The only 2 historical features that substantially increased the likelihood of TA among patients referred for biopsy were jaw claudication (positive LR [likelihood ratio] 4.2) and diplopia (LR 3.4).   The absence of any temporal artery abnormality was the only clinical factor that modestly reduced the likelihood of disease (negative LR 0.53).  Predictive physical findings included temporal artery beading (LR 4.6), prominence (LR 4.3) and tenderness (LR 2.6).  Normal ESR indicated much less likelihood of disease (negative LR 0.2).  The absence of any historical element did not rule out TA or make the disorder substantially less likely.

The headache in TA (occurs in 77%) is a new headache that is either recent in onset or different from previous headaches.  Though often nonspecific in character, it is typically severe and throbbing, less often sharp/dull/burning, and is bitemporal in half of cases.  Headache may actually be due to scalp tenderness, reported as pain when combing hair or putting on a hat.

Jaw claudication (51%) refers to pain in the proximal jaw near the TMJ that develops only after a brief period of chewing, especially food requiring vigorous mastication.  It is essentially angina of the muscles of mastication.  However, only half the patients with jaw pain from TA provide a classic description;  many report only a vague discomfort in or around the jaw that may be unrelated to chewing, and some even present with sinus or ear pain.
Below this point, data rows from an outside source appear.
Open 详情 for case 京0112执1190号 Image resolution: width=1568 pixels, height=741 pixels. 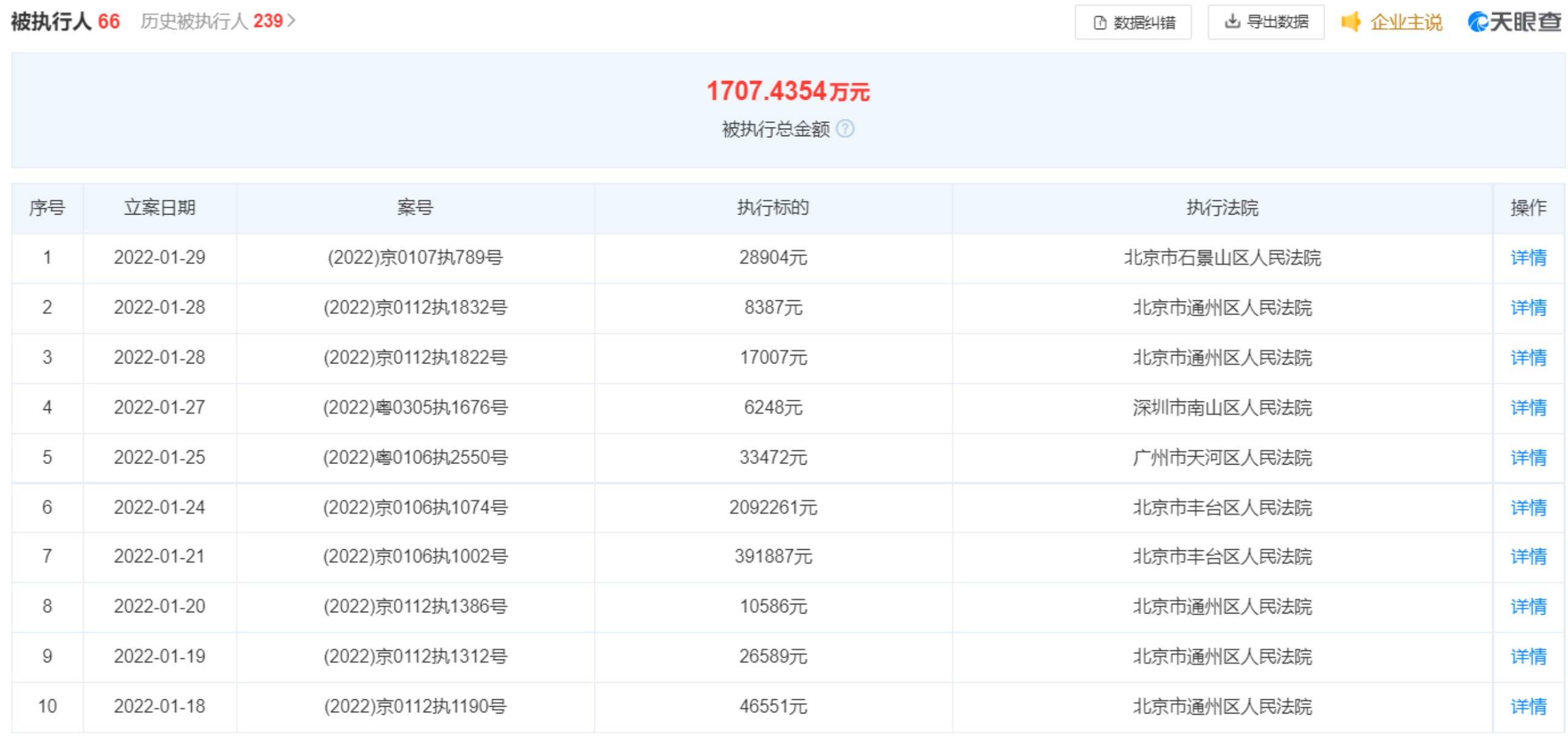[1528, 706]
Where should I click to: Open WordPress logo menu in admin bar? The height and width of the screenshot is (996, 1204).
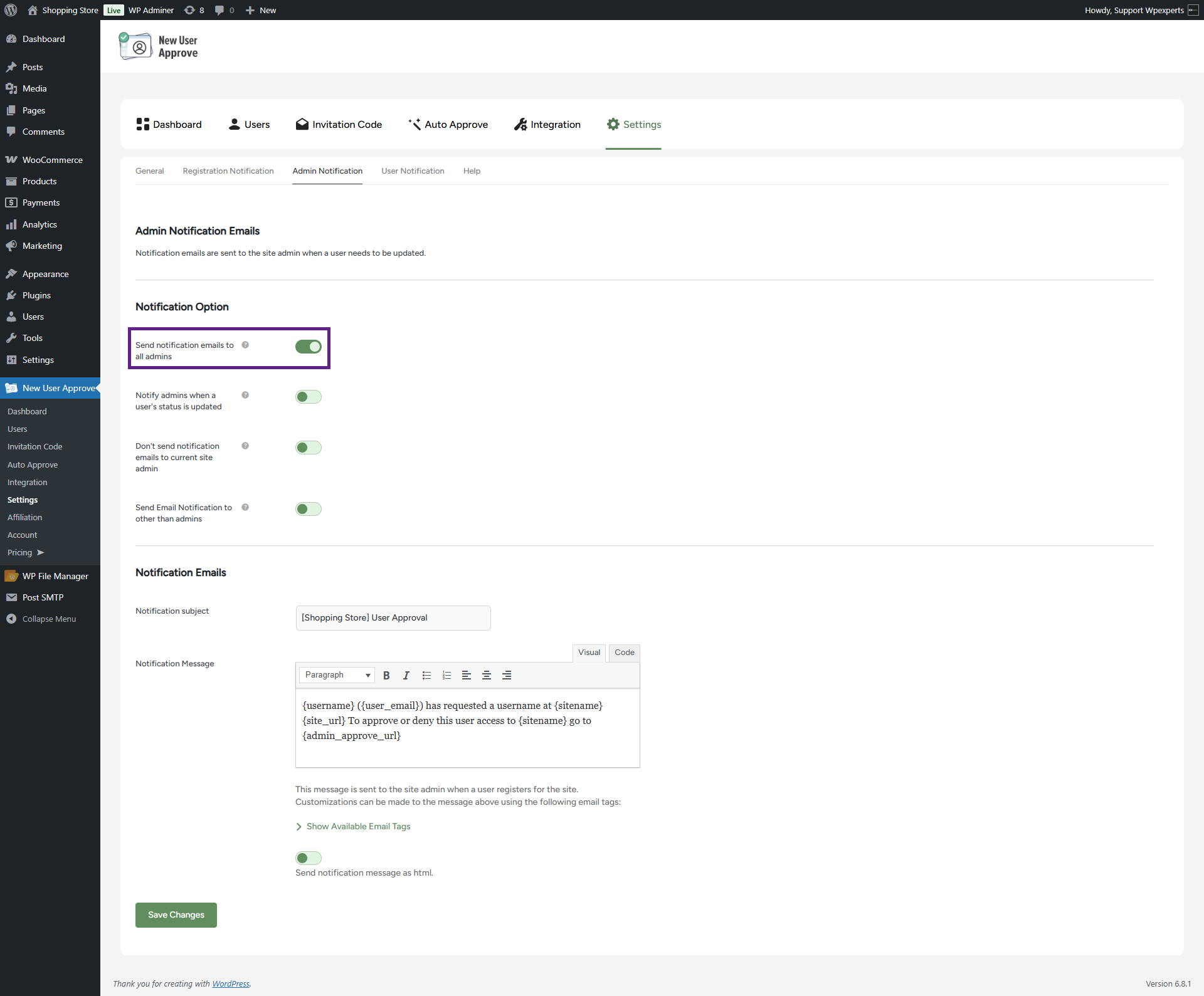[11, 10]

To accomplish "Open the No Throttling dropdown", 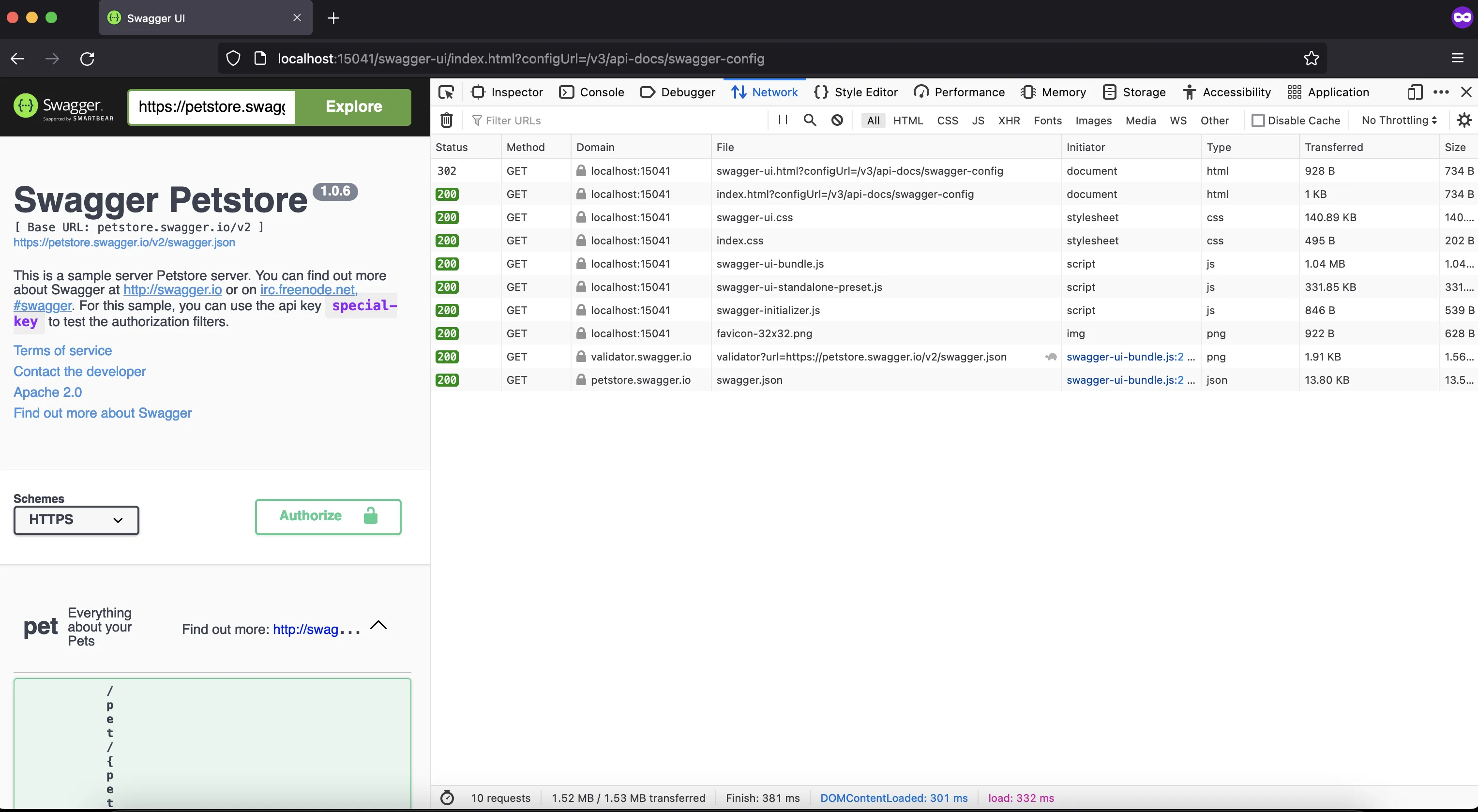I will tap(1399, 120).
Visual symptoms (29%) commonly include sudden monocular blindness, but may also include stuttering onset, amaurosis fugax, a field cut, or diplopia.PMR (34%) is an inflammatory polyarthritis with tendon or bursal involvement, typically causing abrupt onset of morning stiffness involving the neck, shoulders, and hips with referred pain to the proximal arms and thighs.
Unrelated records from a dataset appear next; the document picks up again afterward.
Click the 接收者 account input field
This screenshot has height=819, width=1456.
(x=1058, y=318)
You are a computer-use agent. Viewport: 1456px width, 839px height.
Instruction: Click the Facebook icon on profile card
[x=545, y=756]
PMR occurs in 50% of those with TA;  TA occurs in 15% of those with PMR.  Presence of actual synovitis, however, makes positive biopsy results significantly less likely.Malaise, fever, and weight loss can be caused by cytokine release.  Fever (in up to 50%) is usually low grade, but can reach 39-40°C.

Physical exam is frequently unremarkable, but certain abnormalities may increase suspicion of disease.  Light palpation just anterior and slightly superior to the tragus of the ear may detect tenderness, reduced or absent pulsation, erythema, nodularity, or swelling.  The scalp and tongue should be inspected for ischemic or necrotic skin changes.    Check the carotid and subclavian arteries for bruits.

CRP is preferred to ESR when there are abnormalities of serum proteins that can false elevated ESR, such as a monoclonal gammopathy or the hypergammaglobulinemia associated with liver disease.    It also changes more rapidly with therapy. Diagnosis is facilitated by obtaining large biopsy specimens (>2cm long) because skip lesions are believed to occur.  Bilateral biopsies are usually not needed because they are concordant in 95-99% of cases.  Temporal artery Doppler/ultrasound is starting to be used - the "halo sign" is specific but not sensitive.

Steroids substantially reduce the incidence of visual loss.  Even among patients with complete unilateral visual loss, prompt treatment will decrease the risk of visual loss in the contralateral eye.  Empiric treatment should be started either immediately or immediately after an ESR is drawn.   Steroid treatment for less than 2 weeks does not alter biopsy yield.   Observational data suggests a better prognosis for those with visual loss if IV steroids are given.  For most patients, the effective starting dose is 40-60mg PO qd prednisone, which should be continued until all reversible symptoms and findings have disappeared, and lab tests have reverted to normal - usually 2-4 weeks.  If resistant, the diagnosis should be reevaluated.  Long duration is often required (often >2 years).  Methotrexate has been used as a steroid-sparing agent but has not always been successful.


References

Hellman, DB.  Temporal Arteritis.  JAMA 12 June 2002  287(22):  2996-3000.

Smetana, GW and RH Schmerling.  Does this patient have temporal arteritis?  JAMA 2 January 2002 2871(1): 92-101.